The task
The first line of the data below and every line after it, through the one with "Education (60, 518)", must be transcribed without change.

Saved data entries
****************
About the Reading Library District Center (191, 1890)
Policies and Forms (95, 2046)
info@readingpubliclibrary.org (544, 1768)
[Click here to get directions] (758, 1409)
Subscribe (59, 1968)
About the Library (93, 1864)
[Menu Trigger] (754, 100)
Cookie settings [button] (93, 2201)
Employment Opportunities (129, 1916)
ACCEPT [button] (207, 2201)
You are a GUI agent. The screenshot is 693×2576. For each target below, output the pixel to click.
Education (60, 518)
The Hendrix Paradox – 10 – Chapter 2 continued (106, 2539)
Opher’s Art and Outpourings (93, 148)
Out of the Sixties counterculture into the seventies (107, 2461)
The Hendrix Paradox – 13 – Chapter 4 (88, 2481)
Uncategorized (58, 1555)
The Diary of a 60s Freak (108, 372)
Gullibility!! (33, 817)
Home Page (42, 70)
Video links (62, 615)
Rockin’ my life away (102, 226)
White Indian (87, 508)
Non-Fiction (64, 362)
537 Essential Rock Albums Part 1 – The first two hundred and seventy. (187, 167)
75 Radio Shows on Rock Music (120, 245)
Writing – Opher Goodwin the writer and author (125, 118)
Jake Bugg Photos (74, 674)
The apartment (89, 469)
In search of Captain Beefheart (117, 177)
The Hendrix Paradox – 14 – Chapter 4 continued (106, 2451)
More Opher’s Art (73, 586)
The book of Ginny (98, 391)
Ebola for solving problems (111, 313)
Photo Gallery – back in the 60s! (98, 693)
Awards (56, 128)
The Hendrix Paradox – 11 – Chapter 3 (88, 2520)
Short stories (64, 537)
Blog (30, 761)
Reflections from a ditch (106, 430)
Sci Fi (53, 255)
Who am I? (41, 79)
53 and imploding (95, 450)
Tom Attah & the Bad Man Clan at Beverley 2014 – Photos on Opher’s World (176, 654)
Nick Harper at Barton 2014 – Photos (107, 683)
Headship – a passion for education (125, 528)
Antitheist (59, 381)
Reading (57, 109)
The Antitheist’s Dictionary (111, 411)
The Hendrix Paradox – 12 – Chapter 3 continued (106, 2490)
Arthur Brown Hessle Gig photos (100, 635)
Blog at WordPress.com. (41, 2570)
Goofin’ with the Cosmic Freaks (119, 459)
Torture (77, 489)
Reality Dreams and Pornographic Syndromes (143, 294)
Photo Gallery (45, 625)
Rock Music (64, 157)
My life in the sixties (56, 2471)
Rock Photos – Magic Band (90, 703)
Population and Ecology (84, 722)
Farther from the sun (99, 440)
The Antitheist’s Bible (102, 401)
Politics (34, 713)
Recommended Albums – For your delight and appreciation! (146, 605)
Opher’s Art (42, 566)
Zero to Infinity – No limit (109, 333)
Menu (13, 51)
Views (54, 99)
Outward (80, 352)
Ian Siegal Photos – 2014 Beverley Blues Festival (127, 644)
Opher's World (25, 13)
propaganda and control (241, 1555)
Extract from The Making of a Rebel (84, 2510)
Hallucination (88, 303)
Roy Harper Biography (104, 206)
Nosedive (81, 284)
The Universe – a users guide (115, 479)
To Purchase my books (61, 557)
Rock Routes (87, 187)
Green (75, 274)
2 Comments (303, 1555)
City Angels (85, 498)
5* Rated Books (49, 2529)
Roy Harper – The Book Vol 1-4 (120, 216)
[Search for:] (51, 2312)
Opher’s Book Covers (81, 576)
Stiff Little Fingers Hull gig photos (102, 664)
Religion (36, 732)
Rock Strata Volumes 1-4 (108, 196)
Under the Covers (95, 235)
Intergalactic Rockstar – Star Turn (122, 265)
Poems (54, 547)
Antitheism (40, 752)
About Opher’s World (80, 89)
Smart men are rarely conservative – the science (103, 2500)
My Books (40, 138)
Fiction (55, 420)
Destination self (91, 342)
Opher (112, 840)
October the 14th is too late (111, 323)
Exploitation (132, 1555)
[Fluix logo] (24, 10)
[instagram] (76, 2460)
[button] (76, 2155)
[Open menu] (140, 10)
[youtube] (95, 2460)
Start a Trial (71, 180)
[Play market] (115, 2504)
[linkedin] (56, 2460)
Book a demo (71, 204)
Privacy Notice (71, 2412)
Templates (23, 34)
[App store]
****************
Solution to this problem
About the Reading Library District Center (191, 1890)
Policies and Forms (95, 2046)
info@readingpubliclibrary.org (544, 1768)
[Click here to get directions] (758, 1409)
Subscribe (59, 1968)
About the Library (93, 1864)
[Menu Trigger] (754, 100)
Cookie settings [button] (93, 2201)
Employment Opportunities (129, 1916)
ACCEPT [button] (207, 2201)
You are a GUI agent. The screenshot is 693×2576. For each target below, output the pixel to click.
Education (60, 518)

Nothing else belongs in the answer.